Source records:
/---
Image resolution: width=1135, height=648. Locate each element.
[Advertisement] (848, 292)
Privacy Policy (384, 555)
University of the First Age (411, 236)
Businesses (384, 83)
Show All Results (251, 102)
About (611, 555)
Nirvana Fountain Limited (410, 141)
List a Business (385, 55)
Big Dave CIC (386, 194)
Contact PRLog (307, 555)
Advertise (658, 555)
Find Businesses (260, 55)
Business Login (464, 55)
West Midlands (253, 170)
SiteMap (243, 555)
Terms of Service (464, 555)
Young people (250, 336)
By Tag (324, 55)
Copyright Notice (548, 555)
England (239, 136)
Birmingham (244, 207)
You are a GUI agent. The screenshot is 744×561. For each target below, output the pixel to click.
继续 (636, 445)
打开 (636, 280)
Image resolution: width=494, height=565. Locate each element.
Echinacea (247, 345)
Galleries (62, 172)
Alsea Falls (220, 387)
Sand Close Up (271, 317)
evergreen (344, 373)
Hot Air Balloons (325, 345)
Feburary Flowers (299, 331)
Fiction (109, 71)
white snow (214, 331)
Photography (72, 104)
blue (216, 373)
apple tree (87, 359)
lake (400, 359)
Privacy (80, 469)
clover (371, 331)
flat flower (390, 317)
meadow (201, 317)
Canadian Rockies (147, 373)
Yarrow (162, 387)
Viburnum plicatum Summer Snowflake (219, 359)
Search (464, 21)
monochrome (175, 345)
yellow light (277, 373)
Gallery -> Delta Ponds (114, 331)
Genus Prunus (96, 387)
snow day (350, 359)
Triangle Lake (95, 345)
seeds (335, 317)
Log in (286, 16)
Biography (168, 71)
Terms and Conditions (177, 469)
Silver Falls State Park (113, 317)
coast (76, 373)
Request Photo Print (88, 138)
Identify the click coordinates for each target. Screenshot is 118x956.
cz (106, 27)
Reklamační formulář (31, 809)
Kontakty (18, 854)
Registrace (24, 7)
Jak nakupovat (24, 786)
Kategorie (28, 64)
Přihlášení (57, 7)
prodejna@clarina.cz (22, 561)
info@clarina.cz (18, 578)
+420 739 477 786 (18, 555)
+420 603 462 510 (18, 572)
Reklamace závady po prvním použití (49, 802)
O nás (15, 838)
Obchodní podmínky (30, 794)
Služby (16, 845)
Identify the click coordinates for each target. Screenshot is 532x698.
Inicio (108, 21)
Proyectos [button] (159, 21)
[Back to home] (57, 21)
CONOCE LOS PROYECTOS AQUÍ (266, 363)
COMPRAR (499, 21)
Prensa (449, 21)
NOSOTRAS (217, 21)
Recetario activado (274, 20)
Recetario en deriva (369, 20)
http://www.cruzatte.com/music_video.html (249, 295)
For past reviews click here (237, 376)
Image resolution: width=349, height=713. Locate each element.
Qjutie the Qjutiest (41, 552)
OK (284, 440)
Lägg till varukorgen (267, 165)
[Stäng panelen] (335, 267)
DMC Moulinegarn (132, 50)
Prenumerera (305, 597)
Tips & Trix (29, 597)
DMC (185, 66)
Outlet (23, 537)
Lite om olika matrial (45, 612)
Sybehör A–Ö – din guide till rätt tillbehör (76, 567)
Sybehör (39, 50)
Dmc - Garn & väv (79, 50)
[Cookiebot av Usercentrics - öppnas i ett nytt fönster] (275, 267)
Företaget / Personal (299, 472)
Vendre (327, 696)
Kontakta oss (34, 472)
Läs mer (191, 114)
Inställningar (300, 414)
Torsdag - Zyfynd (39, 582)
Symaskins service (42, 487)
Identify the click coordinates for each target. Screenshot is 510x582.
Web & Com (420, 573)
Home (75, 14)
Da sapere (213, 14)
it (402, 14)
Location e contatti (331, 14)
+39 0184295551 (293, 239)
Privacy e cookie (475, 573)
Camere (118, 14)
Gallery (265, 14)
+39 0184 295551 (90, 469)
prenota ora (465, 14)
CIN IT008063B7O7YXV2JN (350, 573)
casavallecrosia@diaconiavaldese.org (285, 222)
\---
**WRITTEN TASK**
Render the records from the line with "Jak nakupovat (24, 786)" to the line with "Služby (16, 845)", both included, as a JSON list of strings with one string per line and blank lines left out.

**FINISHED ANSWER**
[
  "Jak nakupovat (24, 786)",
  "Kategorie (28, 64)",
  "Přihlášení (57, 7)",
  "prodejna@clarina.cz (22, 561)",
  "info@clarina.cz (18, 578)",
  "+420 739 477 786 (18, 555)",
  "+420 603 462 510 (18, 572)",
  "Reklamace závady po prvním použití (49, 802)",
  "O nás (15, 838)",
  "Obchodní podmínky (30, 794)",
  "Služby (16, 845)"
]